Дмитрий задумался. Выходит, одно из двух. Либо некто нашёл уже мёртвую девушку и зачем-то «украсил» ею площадь у пассажа, либо этот же некто её убил и там выставил. Обе версии, если честно, казались бредовыми. Зачем такое делать? И Дмитрий, кажется, понял, почему доктор Шталь был так озадачен.
— Глеб, ты время смерти определил?
— Судя по окоченению, не более сорока восьми часов, но и не менее суток. То есть умерла она, скорее всего, днём тридцатого декабря. Но учти, сейчас морозы. В общем, её могли раньше убить и хранить в холоде. Из-за этого картина смазана.
— Прекрасно. Я к тебе за ответами, а ты мне ещё больше вопросов набросал. Мирозданию не чуждо чувство юмора. Первое дело же!

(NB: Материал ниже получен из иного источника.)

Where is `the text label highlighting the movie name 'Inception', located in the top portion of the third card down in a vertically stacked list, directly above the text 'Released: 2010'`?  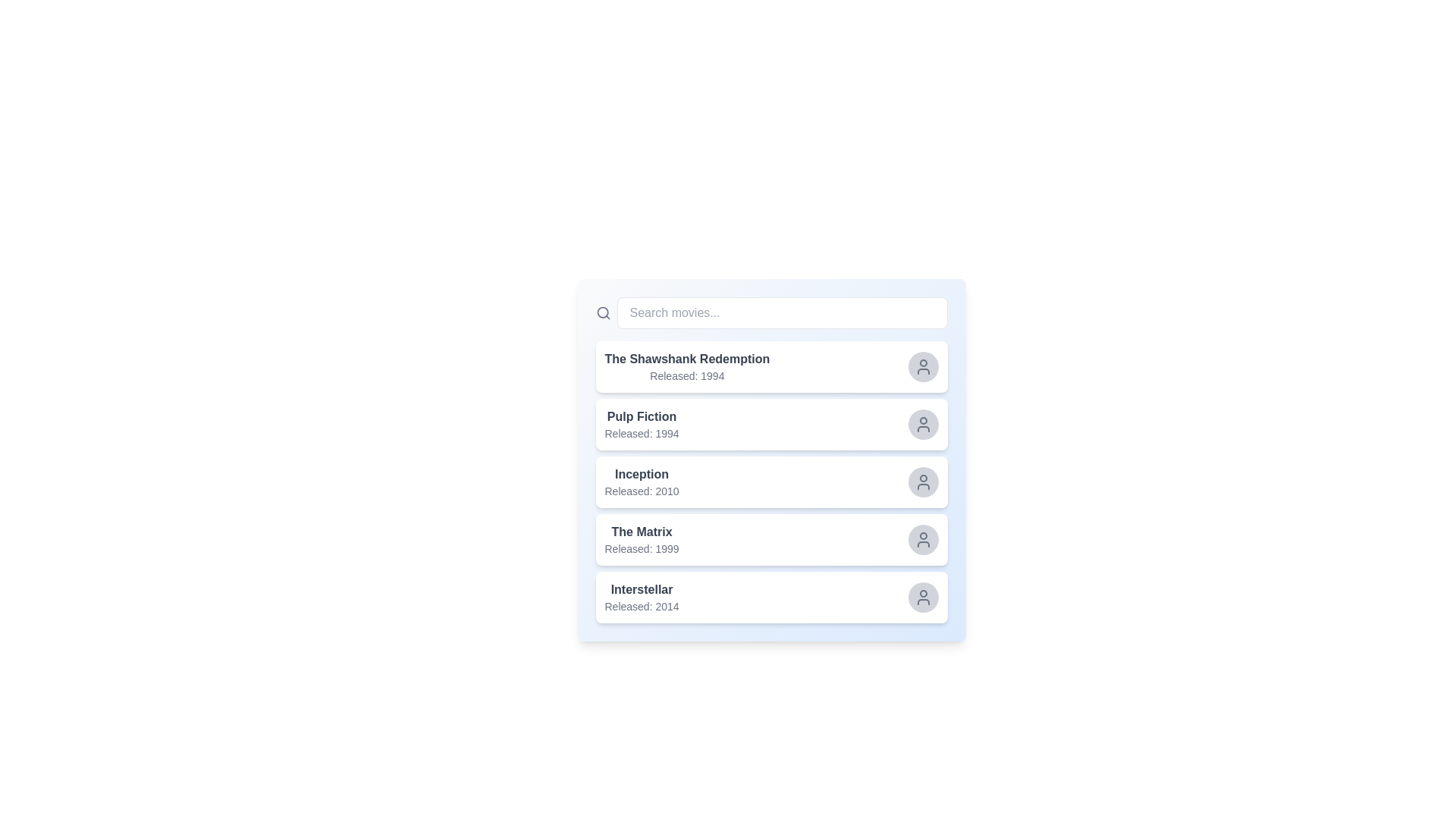 the text label highlighting the movie name 'Inception', located in the top portion of the third card down in a vertically stacked list, directly above the text 'Released: 2010' is located at coordinates (642, 473).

— А ты хотел, чтобы всё было легко? — теперь доктор иронически прищурился.
— Закрыть хочу быстрее. Ладно, надеюсь, разберёмся, что за убийственный спектакль там случился. Может, загадка совсем несложная, просто мы ответа пока не видим.
— Всё возможно. Но я с этой барышней ещё поработаю, уж больно дело интересное. И как в университете анализы закончат — результаты пришлю. Ты тоже держи меня в курсе.

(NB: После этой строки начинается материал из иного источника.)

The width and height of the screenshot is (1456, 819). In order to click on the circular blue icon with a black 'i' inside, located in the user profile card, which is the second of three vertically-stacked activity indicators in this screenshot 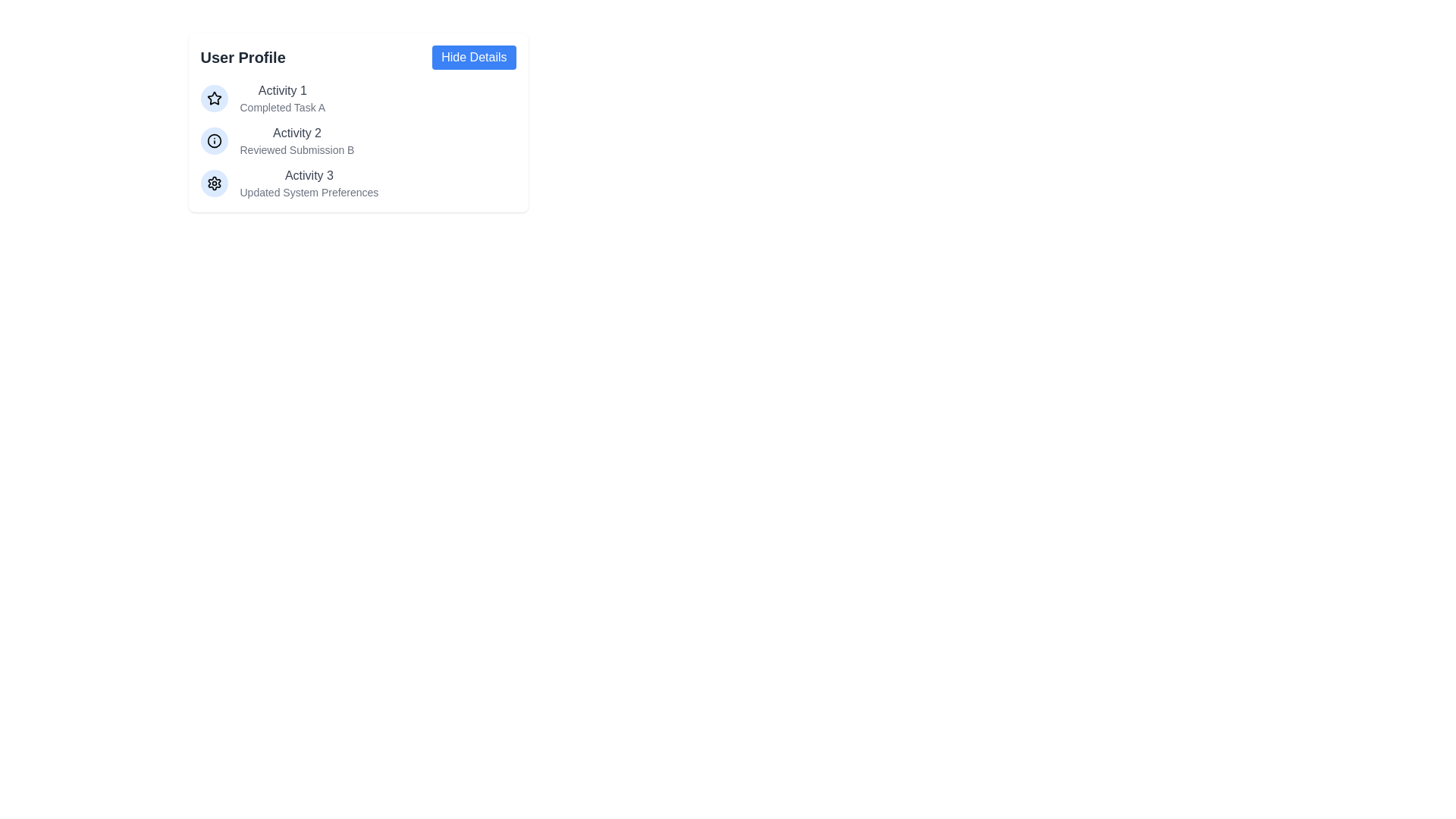, I will do `click(213, 140)`.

— Буду. А что ты про одежду говорил?
— Заберёшь у дежурного, там все её вещи. Они тоже… странные. Шуба богатая, как и вся верхняя одежда — явно с чужого плеча. А вот исподнее, судя по виду, своё. Там записка от меня есть, посмотришь.
— Отлично. По делу вроде всё. На воскресенье, есть планы?

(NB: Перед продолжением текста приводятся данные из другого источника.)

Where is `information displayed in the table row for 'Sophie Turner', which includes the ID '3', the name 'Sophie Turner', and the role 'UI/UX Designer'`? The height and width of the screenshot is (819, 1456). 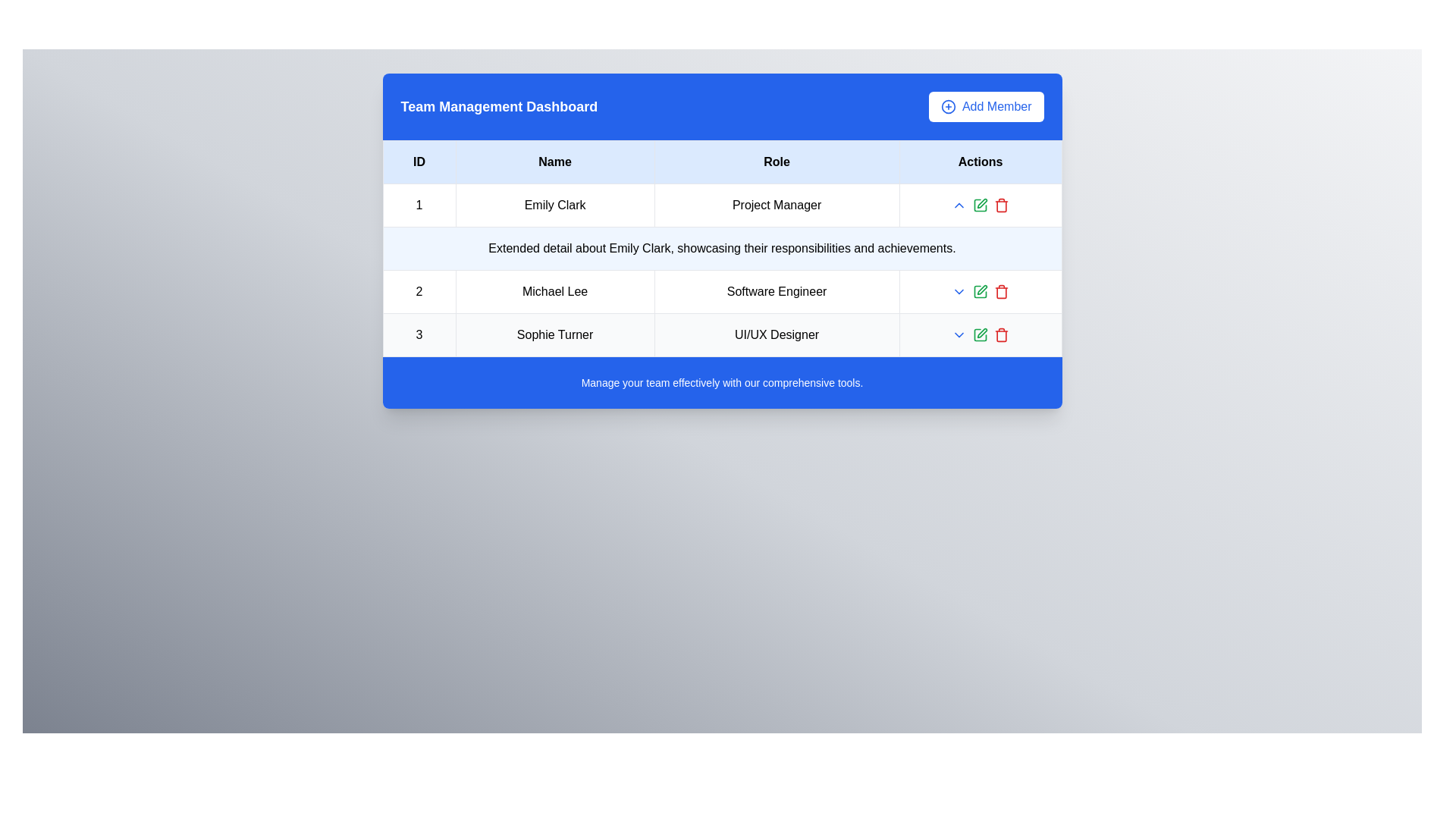 information displayed in the table row for 'Sophie Turner', which includes the ID '3', the name 'Sophie Turner', and the role 'UI/UX Designer' is located at coordinates (721, 334).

— Я тут с медсестричкой познакомился из хирургии, в кинематограф зовёт, на мелодраму «Водопад жизни». И подружка у неё есть — говорит, миловидная. Не сходить ли нам вчетвером?
— Почему нет? Телефонируй, как условишься.
На том и попрощались.
Сев с увесистым мешком в служебный автомобиль, Дмитрий размышлял и анализировал разговор с Глебом. Эх, если бы всё было просто… Сыщик и так, откровенно говоря, чувствовал себя не в своей тарелке. Да, вернулся с войны, неплохо себя показал в полиции после перерыва, но дать ему целый отдел под руководство? В его-то возрасте? Есть люди старше, опытнее. Но нет. Вызвал под Рождество сам Карл Иванович Ламарк, начальник Сыскной полиции Москвы. Хвалил, руку жал и сообщил, что на него, Дмитрия Самарина, возложена серьёзная задача — возглавить новый отдел, который будет заниматься исключительно убийственными делами.